The process of trade was a constant and at times difficult social game with potentially long-term consequences. The constancy of trade caused it to be a source of accumulated tension and perceived historical injustices, with a single trade event causing a ripple effect that might impact other patients, other team members, other hospital services, or other events later in time. For instance, based on experience, one nurse asserted that
'When you want to transfer a patient in a hurry there will be an obstruction there ... you know there will be excuses. You know sometimes we feel like they're [ward nurses] prolonging it ... so I say, "Well, I'll call housekeeping for you." Of course they don't like that...' (Nurse FG1).
The environmental tensions endemic to the ICU served to make the successful negotiation of trade more difficult but also more essential.

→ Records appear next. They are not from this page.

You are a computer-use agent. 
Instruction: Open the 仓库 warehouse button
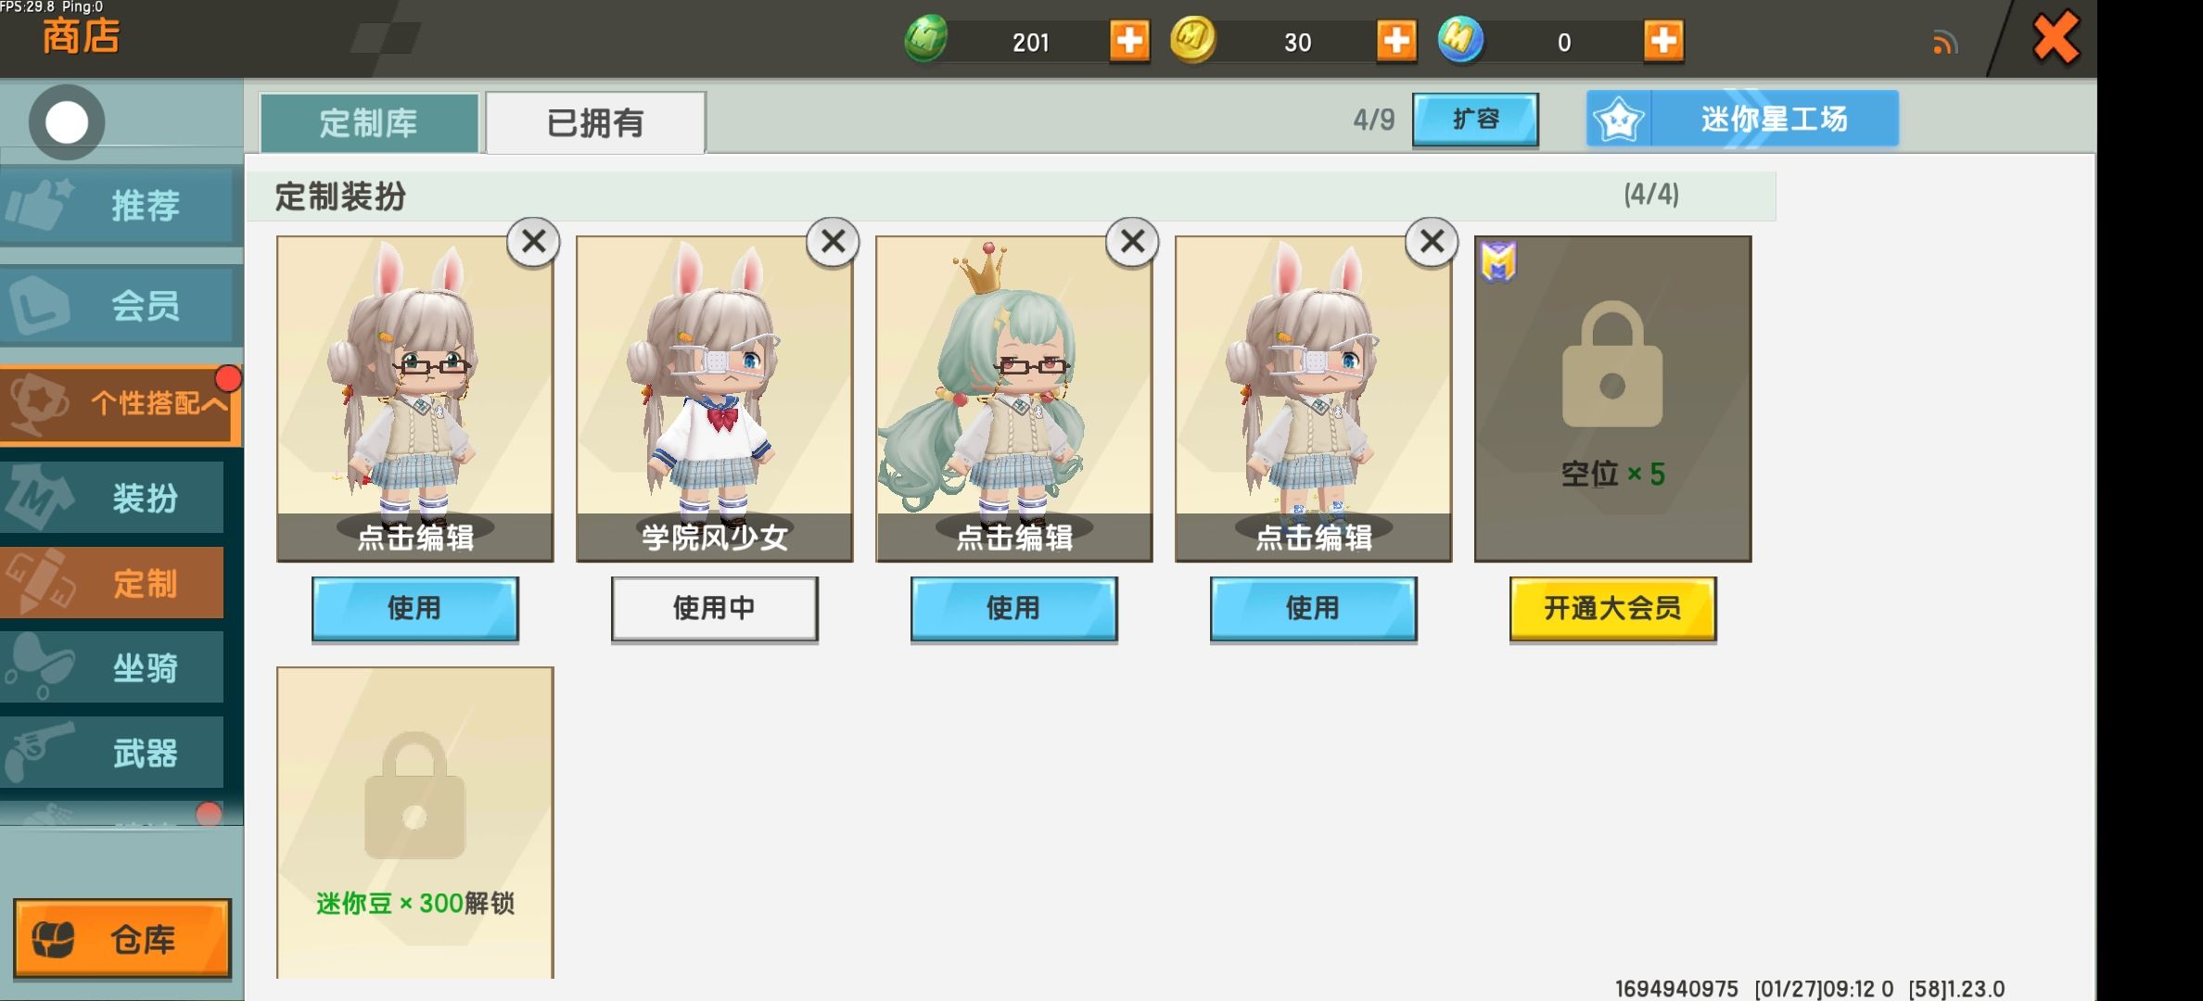(122, 938)
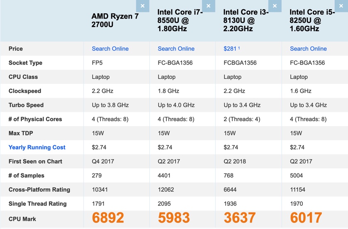Image resolution: width=348 pixels, height=229 pixels.
Task: Open the $281 price link for i3-8130U
Action: pos(230,49)
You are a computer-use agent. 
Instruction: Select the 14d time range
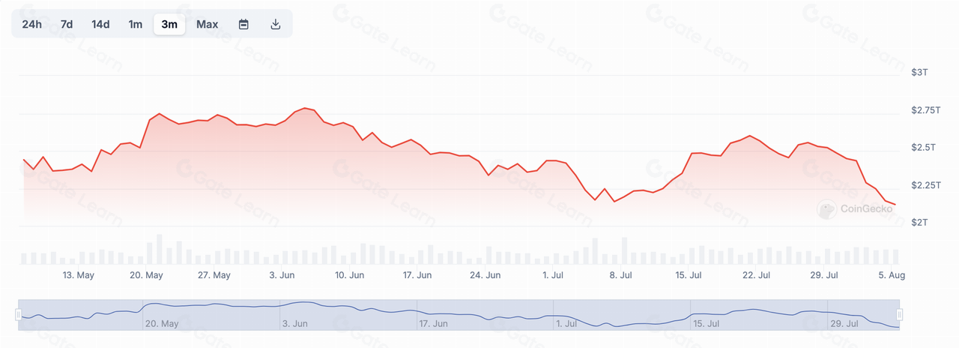(100, 24)
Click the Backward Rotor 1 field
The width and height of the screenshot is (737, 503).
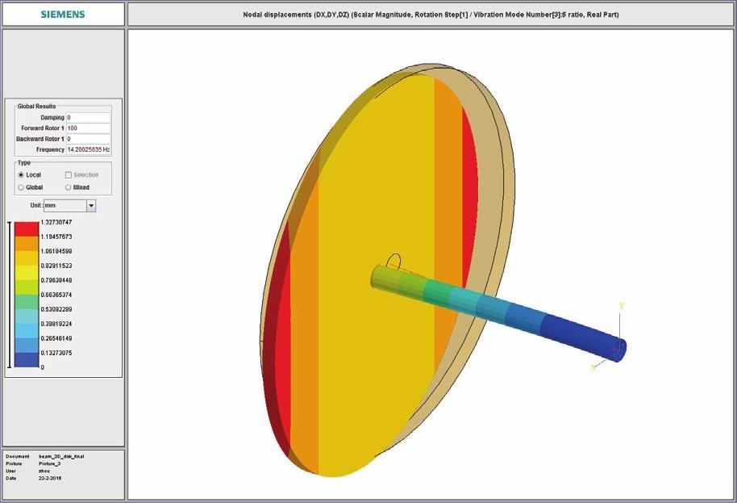pos(88,139)
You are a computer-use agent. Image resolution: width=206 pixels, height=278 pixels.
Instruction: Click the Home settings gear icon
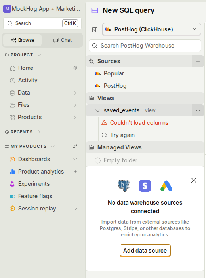[x=75, y=68]
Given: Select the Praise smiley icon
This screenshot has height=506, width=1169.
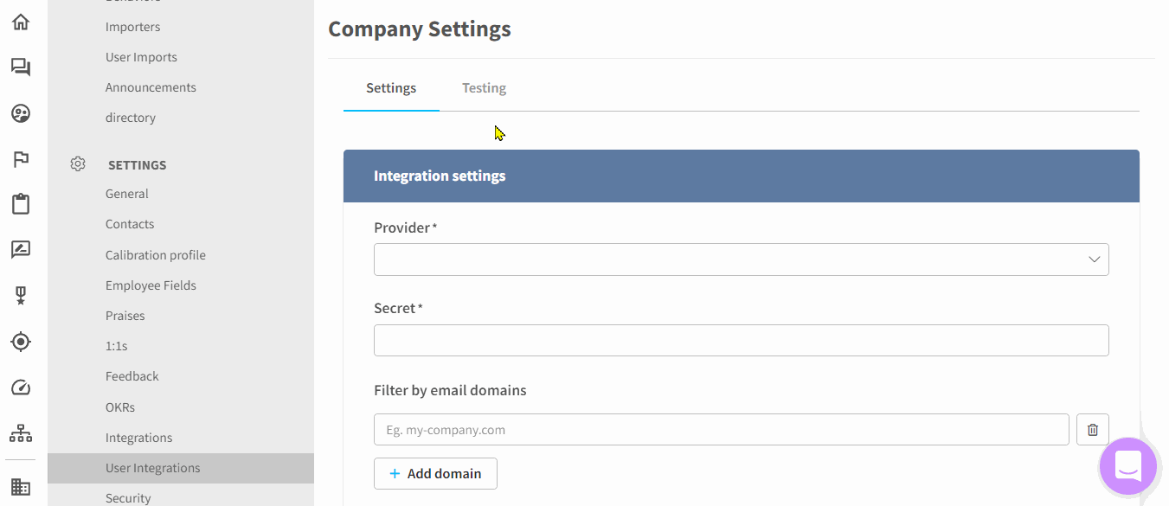Looking at the screenshot, I should click(20, 112).
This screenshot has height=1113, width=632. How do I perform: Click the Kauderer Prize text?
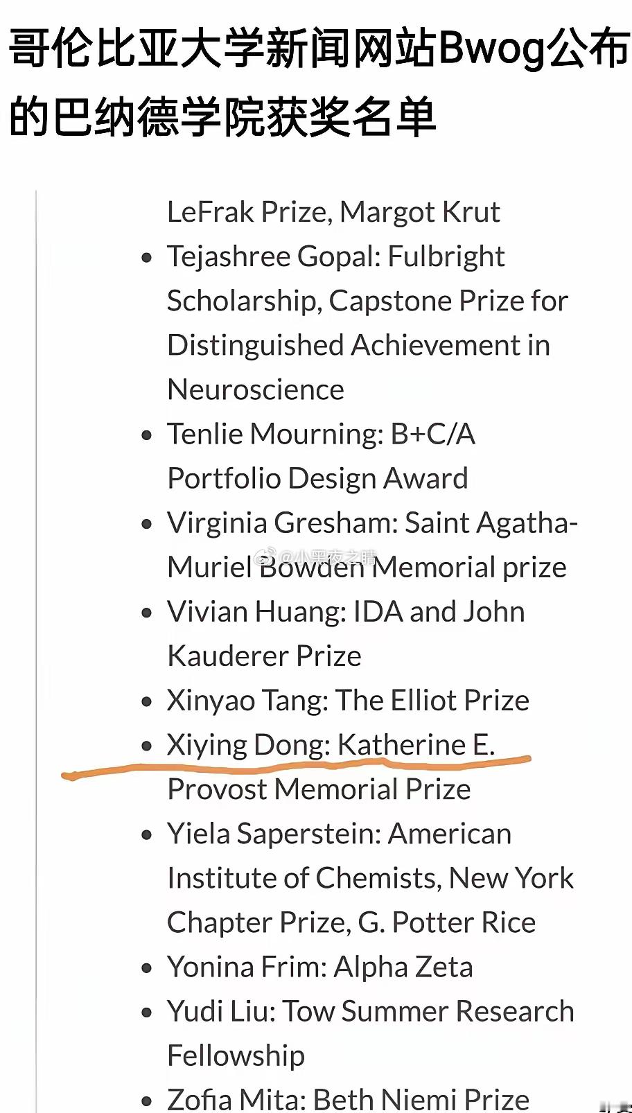coord(264,656)

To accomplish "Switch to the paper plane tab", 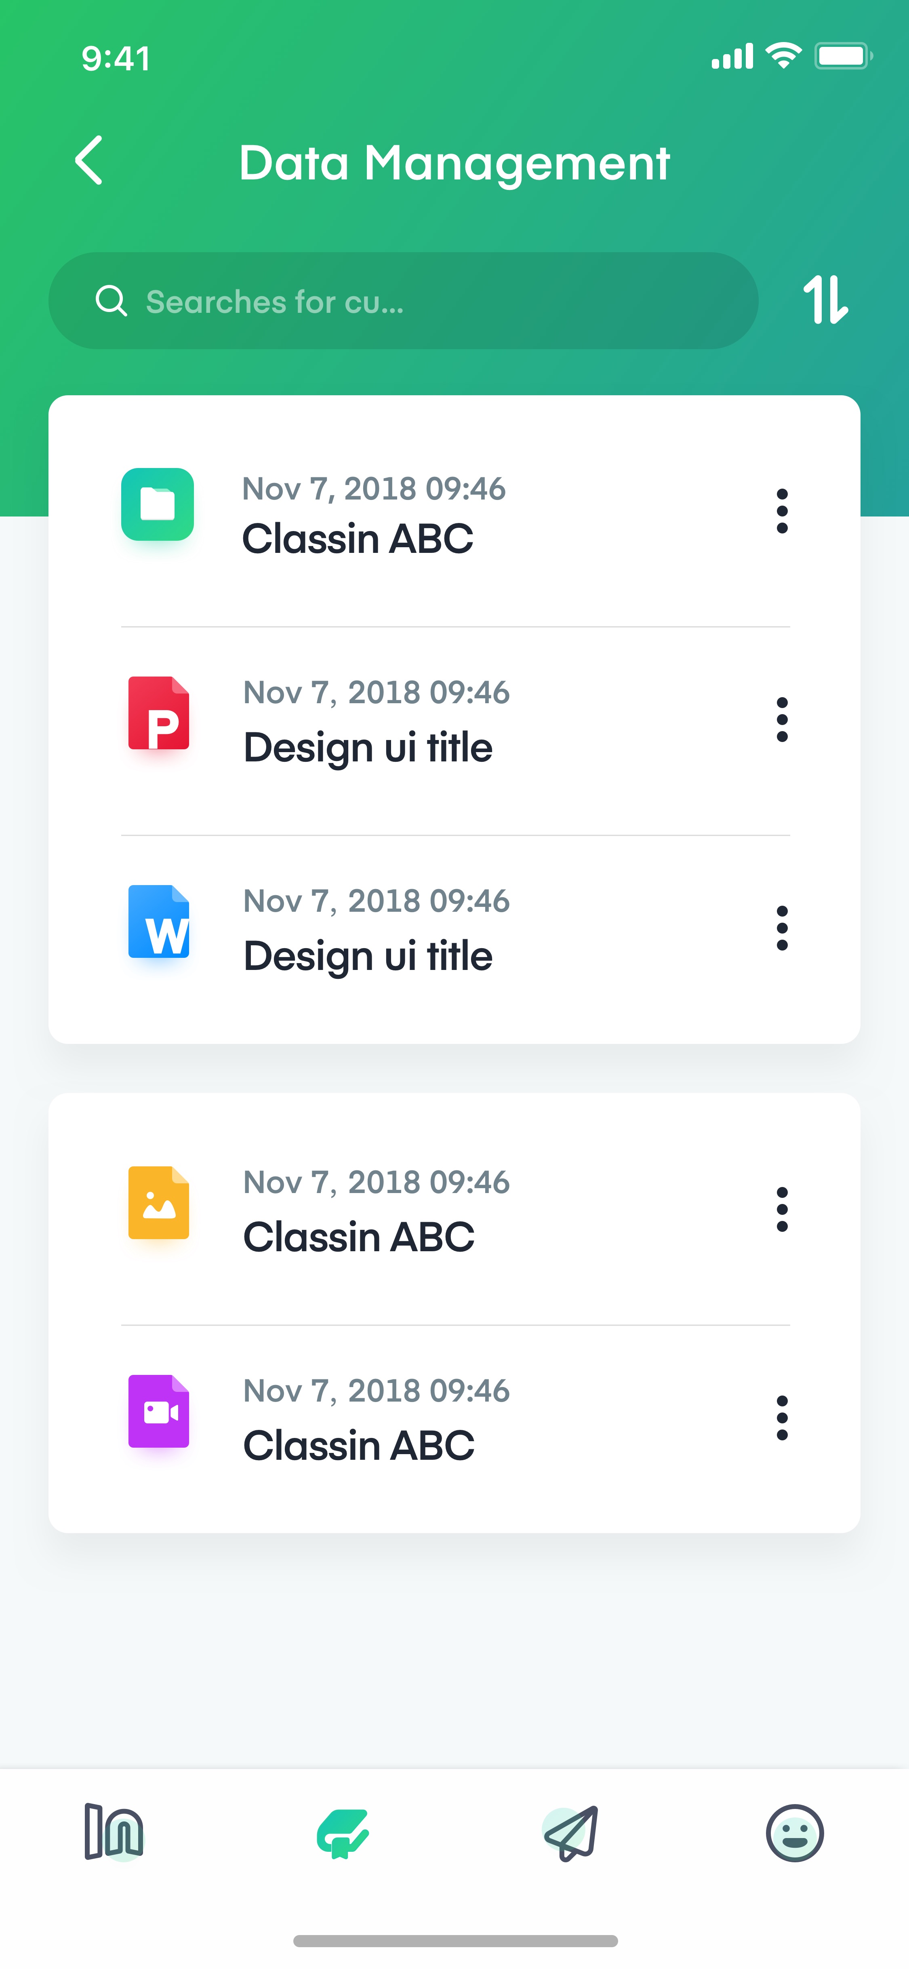I will point(570,1833).
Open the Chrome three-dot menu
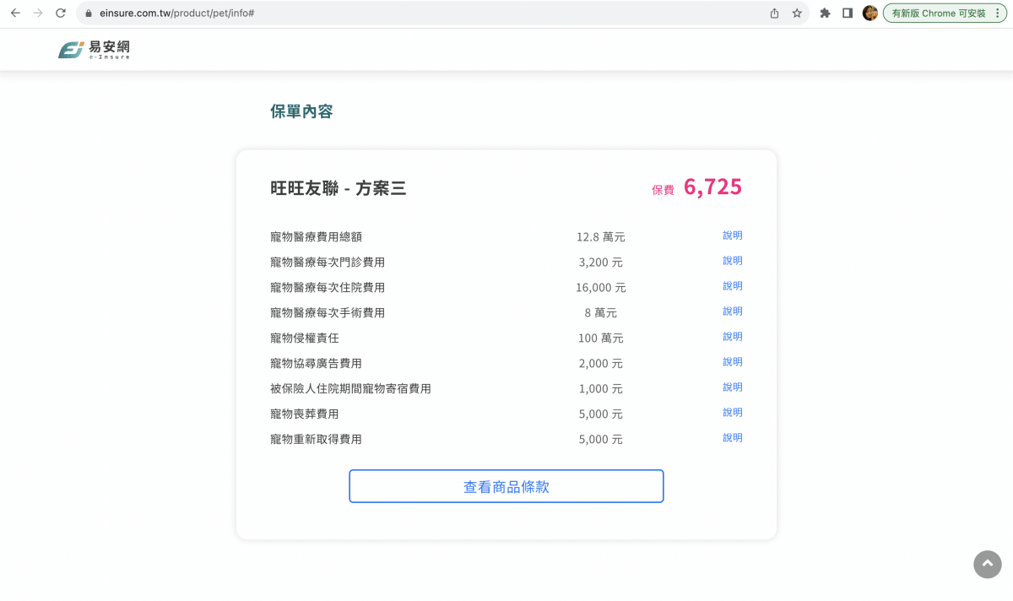This screenshot has width=1013, height=601. (x=998, y=14)
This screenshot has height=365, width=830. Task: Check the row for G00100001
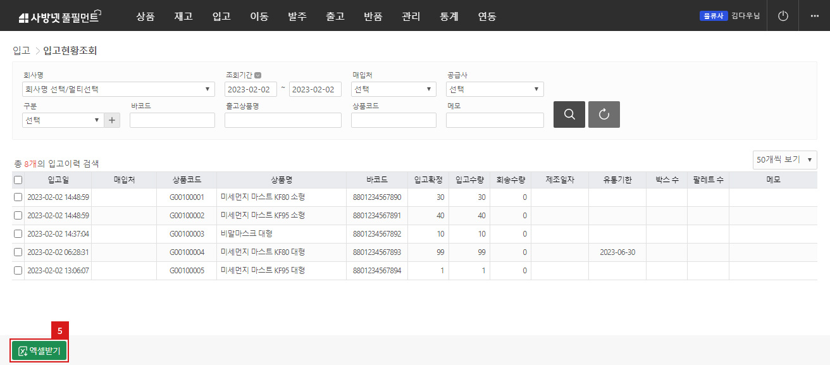click(x=18, y=197)
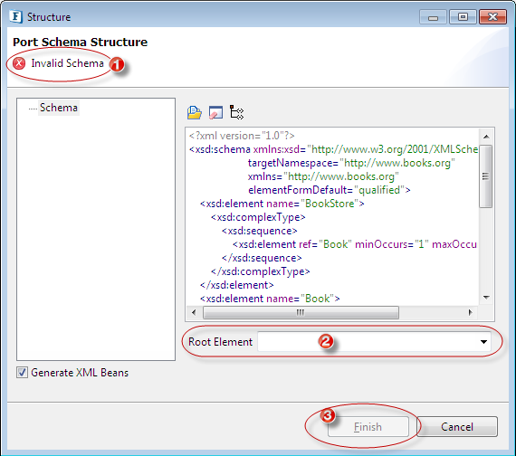Maximize the Structure dialog window
The image size is (516, 456).
(x=463, y=17)
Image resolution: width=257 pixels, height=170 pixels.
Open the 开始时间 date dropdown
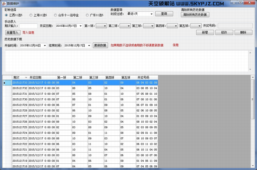click(x=45, y=46)
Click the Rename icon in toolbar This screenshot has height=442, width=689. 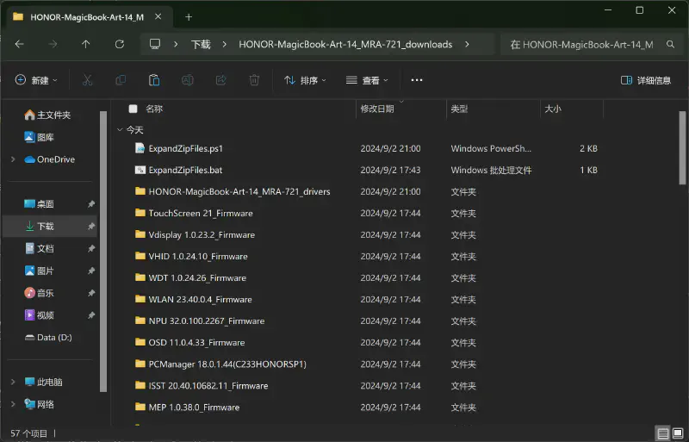[187, 80]
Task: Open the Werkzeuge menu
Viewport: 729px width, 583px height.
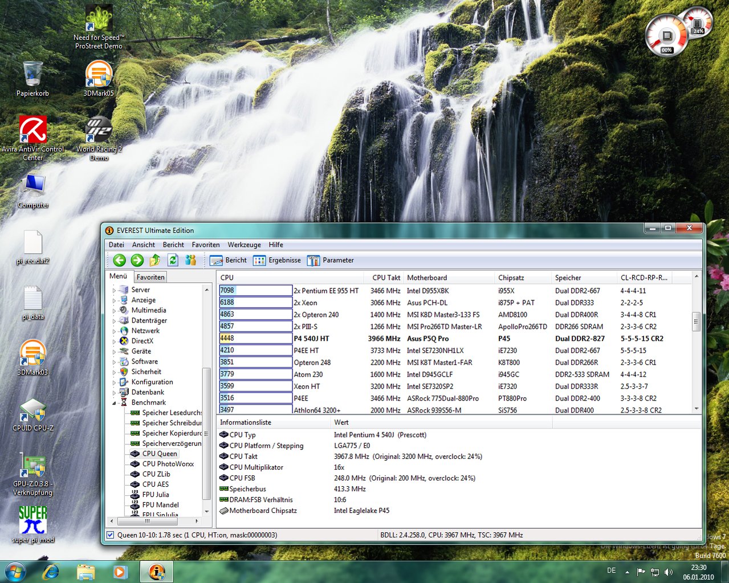Action: click(244, 245)
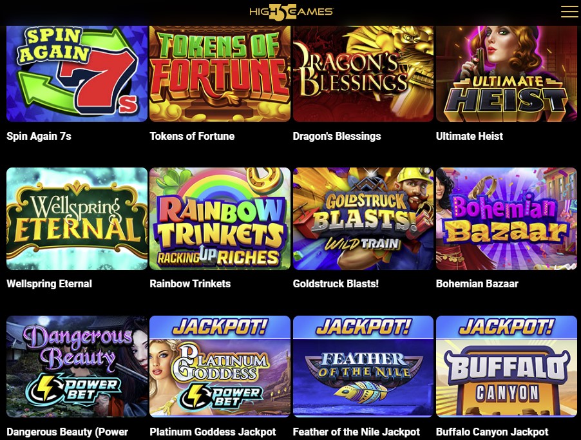
Task: Open the hamburger menu icon
Action: (x=569, y=12)
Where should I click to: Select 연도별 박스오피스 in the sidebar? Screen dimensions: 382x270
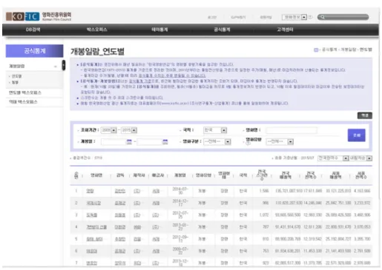(x=25, y=92)
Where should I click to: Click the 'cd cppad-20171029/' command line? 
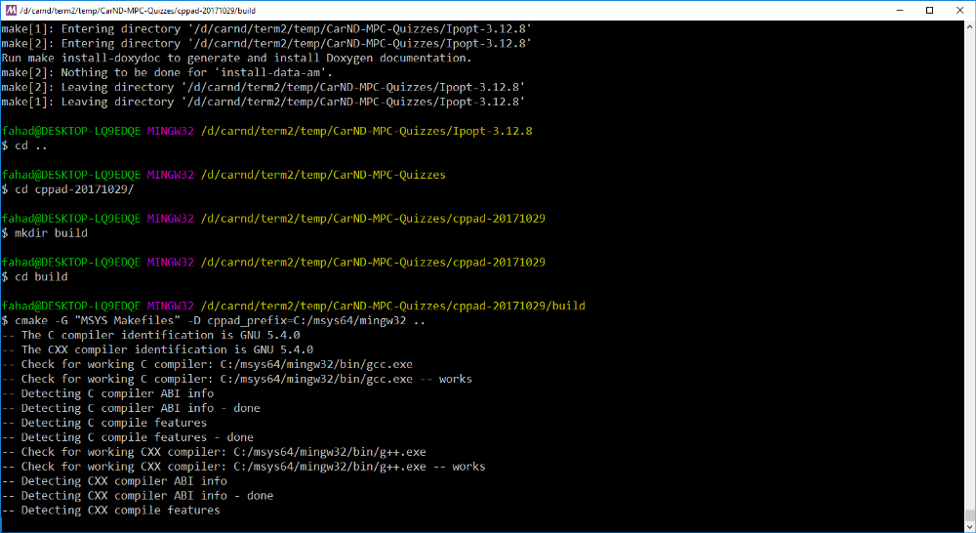click(x=68, y=189)
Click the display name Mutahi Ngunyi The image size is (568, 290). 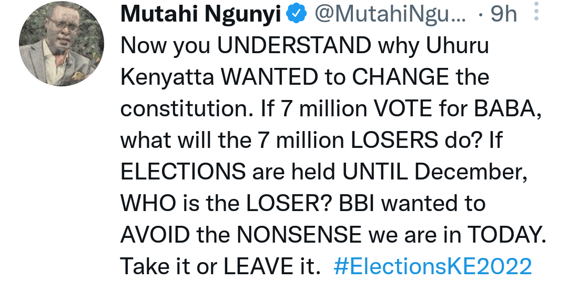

As one staff intensivist put it:
'... we deal with a lot of conflict and you have to learn how to control yourself and how to become adept at conflict resolution. And not through intimidation and humiliation of the colleagues you have but honestly listening to them and trying to understand where they are coming from and trying to be respectful of them although ... that is tough sometimes when you are not feeling particularly patient or magnanimous towards these folks that you are talking with and, you know, you are tired, you're sleep deprived ... and you may be getting hassled from all sorts of people because of resource issues' (Intensivist FG1).